Disconnect for a few weeks, and you miss out on all kinds of stuff. Check out Downhill Battle, if you have not already done so. A campaign to sticker RIAA-affiliated label products in major retail stores. The site describes and depicts efforts at WalMart and Target, among others. Also check out the blogologie post which is my source for this info.

- posted by laurie @ 12/19/2003 08:48:00 PM (0) comments

Copyfight on the Decision

Copyfight has some more good stuff re: the Appeals Court decision. Via Sivacracy. Also check out Siva Vaidhyanathan's post on the Dutch Kazaa ruling.

- posted by laurie @ 12/19/2003 06:46:00 PM (0) comments

the friday five

This week's questions, and my scintillating responses ;)
Responses to each question are, by the way, in no particular order.
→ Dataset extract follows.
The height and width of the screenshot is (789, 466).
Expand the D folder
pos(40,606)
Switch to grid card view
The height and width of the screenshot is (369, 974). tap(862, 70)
1. List your five favorite beverages.
Mango lassi, any dark-roast coffee, my margarits (top shelf, light on the tequila, heavy on the sour mix), black and tans, and tomato-juice-based beverages (the salty ones, not the sweet ones)

2. List your five favorite websites.
Google News, Lindsay's blog, Clancy's blog, my blog (shameless self-promotion, but hey!), and an animation site tie between The Other Side, Rather Good, and - there's another one out there I really like, but I can't think of the name.

3. List your five favorite snack foods.
Can Triscuits count for all five? No? Ok, well . . .
Triscuits, hard pretzels, sun chips, just about any cheese - processed or not - except domestic swiss, and raw veggies.

4. List your five favorite board and/or card games.
Settlers of Catan and the multiple expansions/variations, Talisman (which we finally own! so happy it was reissued!), Scrabble, Solitaire, and the card game known as Egyptian Rat Screw - though maybe you know it as Slap Jack? I swear I didn't make up the name.

5. List your five favorite computer and/or game system games.
Diablo, Diablo II, Croc for the Playstation, Tekken (any number), and Breakout or Breakout knockoffs, for GameBoy, Palm, Atari, whatever.

- posted by laurie @ 12/19/2003 06:26:00 PM (0) comments

I'm Baaaa-aack: End seclusion, and a happy p2p development

I've decided to come out of self-imposed blogging seclusion today, in part because the semester's about as over as it can be for the moment, and in part because I had to share the joyous news: The U.S. Court of Appeals released a decision today that reversed the earlier District Court decision which forced ISPs to divulge information about suspected file-sharers. InternetNews has a good article about the decision, and ZDNet offers a FAQ for filesharers, as well as a link to the decision itself (pdf). Relevant snippet of the decision: "We conclude from both the terms of § 512(h) and the overall structure of § 512 that, as Verizon contends, a subpoena may be issued only to an ISP engaged in storing on its servers material that is infringing or the subject of infringing activity."

This is good news for many people, including filesharers, those concerned with copyriight/IP issues, and folks worried about privacy. All in all, I'd say the Court of Appeals has handed down a reasonable decision, and one which might be seen as a great holiday gift to many - the content industry excluded, of course!

Excuse me, I have to go do the happy-dance, then get back to work.